I won’t forget the first day my son walked into his pre-K classroom in the fall of 2016. Filled with anxiety, I did the same thing I always do when control is out of my hands: approach the challenge head on, assertively, with forced casual conservation mixed with the unneccessary intensity that pegs me as the crazy woman that I actually am.
“Hi, great to see you again. That’s my son over by the books. His name is Sebastian. He’s a wonderful boy but also highly active. I was wondering when I can come volunteer to help you during the day,” I said, apprehension oozing through my clenched teeth.

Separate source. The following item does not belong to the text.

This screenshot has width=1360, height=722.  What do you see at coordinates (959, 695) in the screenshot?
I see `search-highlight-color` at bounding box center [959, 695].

I had introduced myself months before (though she probably didn’t remember), during the previous school year, and she responded to my presence with the same aloof, unbothered sentiment that she gave me back then. My son’s teacher went on to decline my volunteerism, stating that she was sure Sebastian would be a joy. She was not concerned.I won’t forget that moment because I went home in tears. On one hand, I wanted his teacher to know that this boy had a bear for a mama. That this Black boy won’t be a label or a statistic. That this impossibly active, super immature, beautifully tender, highly social, superhero-obsessed, boy with boundless energy–my boy–deserved to fall in love with learning. He deserves to feel great–and that that would only happen if she was great.
And then, on the other hand, maybe she is great? Perhaps Sebastian is a joy? I mean, even after the lackluster previous year of preschool, who’s to say pre-K wouldn’t be amazing?
So I handed my soul to his teacher.
The One Thing She Does
It wasn’t until a month or so into the school year that I really began to notice the beauty of her teaching style. There were so many interesting nuances to the way she engaged the kids and, it was impossible to deny, Sebastian was flourishing under her care. Suddenly, her aloof demeanor translated as confidence. Her unbothered sentiment was not a dismissal of my concerns, but the recognition that every single one of her students would feel loved.
But it was this ONE thing his teacher did that really changed everything for us. Perhaps because I’m Latina and my culture tends to be extremely affectionate I noticed the body language right away. I watched how her ritual would dissipate his active energy as he walked into the classroom each morning – helping him to be mindful of the expectations he was now responsible for. I was in awe as she released my son to me each afternoon, signaling the end of the school day, gripping his love of learning for one more fleeting moment. Eventually, I asked the other moms from his class if they had noticed it too because, honestly, I was amazed at how simple and effective it all was.
At the beginning and the end of every single school day, Sebastian’s teacher will gently grip his shoulders and hug him. In addition to greeting each child, she would physically tell her students how happy she was that they were there. Her hugs tell my son, “I see you. I love you. I expect greatness from you.”
Sebastian’s pre-K teacher is the stuff of miracles. No doubt about it – Mrs. B will go down as one the best teachers he’ll ever have. He adores her and is relentless in his pursuit to please her with good behavior and excitement of learning.
Not a single day goes by that we don’t tell Mrs. B how grateful we are for her. Each night, we pray for her. When her kids are sick, we pray for them too. During dinner, we share three things that made us grateful that day and, without fail, Mrs. B is always somewhere on Sebastian’s list.
And though, in my intensively awkward way, I try to impress upon her the foundation she’s laid for his early education; to impress upon her how no one can ever compare; the impact she’s made on my son’s life, she’s still aloof about it all.
“Sebastian is such a joy” is all she ever says.